Each line of the records that holds the word "Policy" should be copied out.

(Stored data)
________

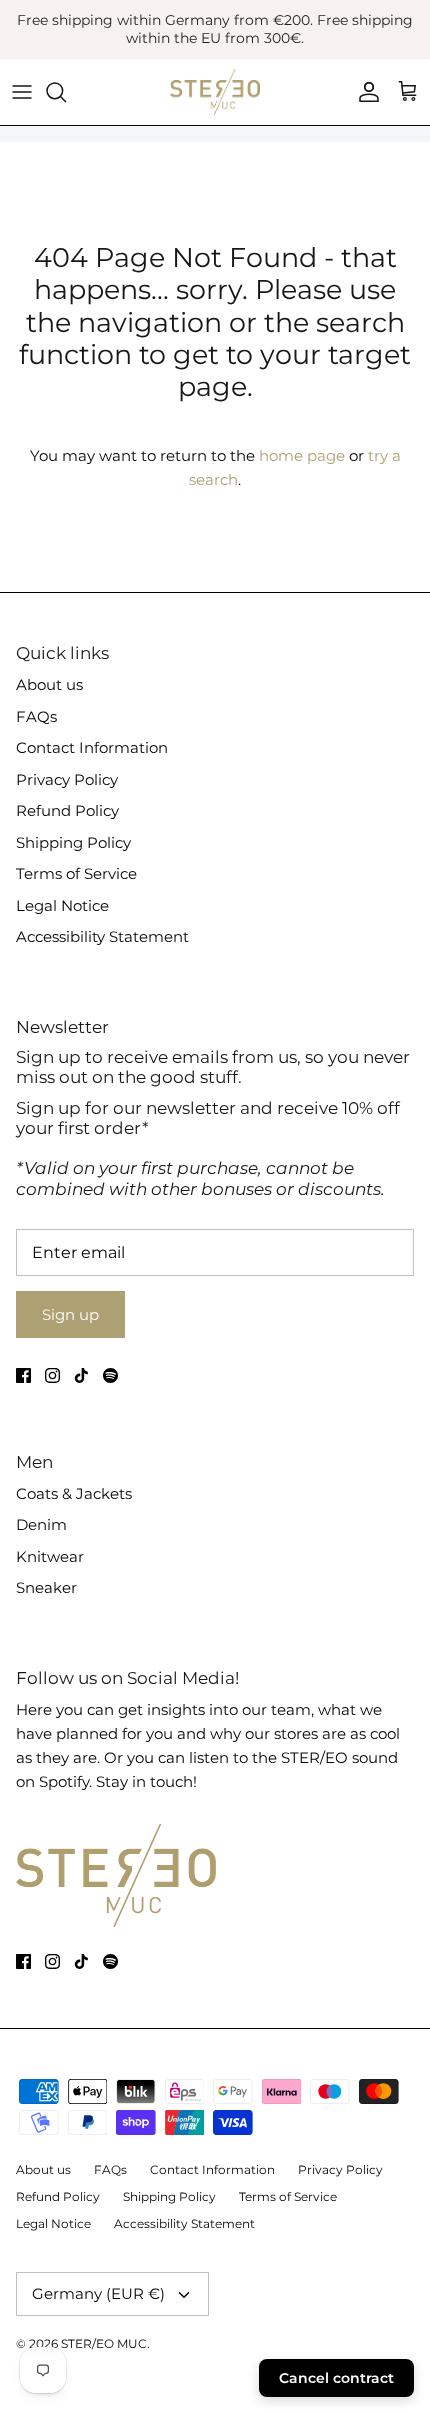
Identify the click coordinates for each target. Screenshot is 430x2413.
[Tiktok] (81, 1375)
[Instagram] (52, 1375)
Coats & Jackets (74, 1493)
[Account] (364, 92)
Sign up (70, 1314)
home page (302, 455)
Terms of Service (76, 873)
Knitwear (50, 1556)
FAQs (36, 716)
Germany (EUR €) (98, 2293)
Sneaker (46, 1587)
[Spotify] (110, 1375)
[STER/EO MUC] (215, 92)
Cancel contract (336, 2378)
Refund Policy (67, 810)
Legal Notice (62, 905)
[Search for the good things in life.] (66, 92)
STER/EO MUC (104, 2343)
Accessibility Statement (102, 936)
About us (49, 684)
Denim (41, 1524)
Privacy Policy (67, 779)
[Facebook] (23, 1375)
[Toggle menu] (22, 92)
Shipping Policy (73, 842)
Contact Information (92, 747)
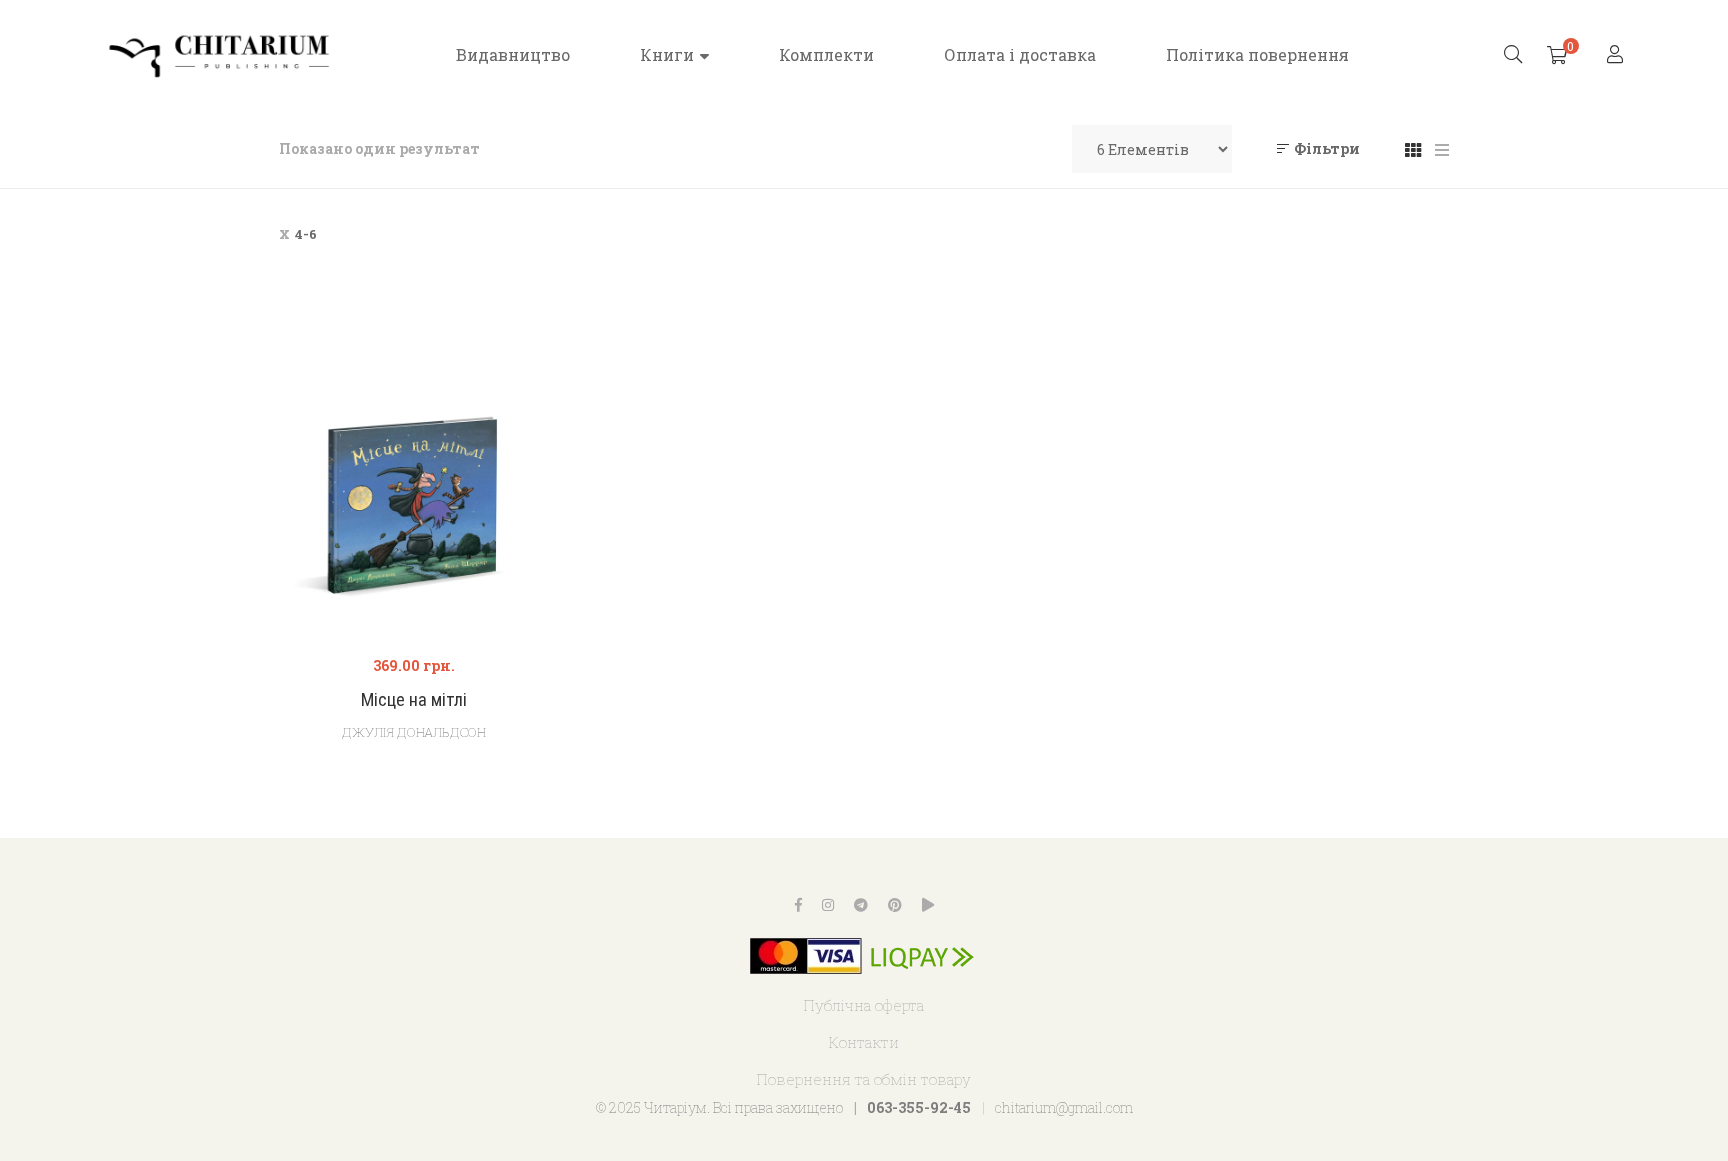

________

- _RESPONSE TO THE TASK_
Refund Policy (67, 810)
Privacy Policy (67, 779)
Shipping Policy (73, 842)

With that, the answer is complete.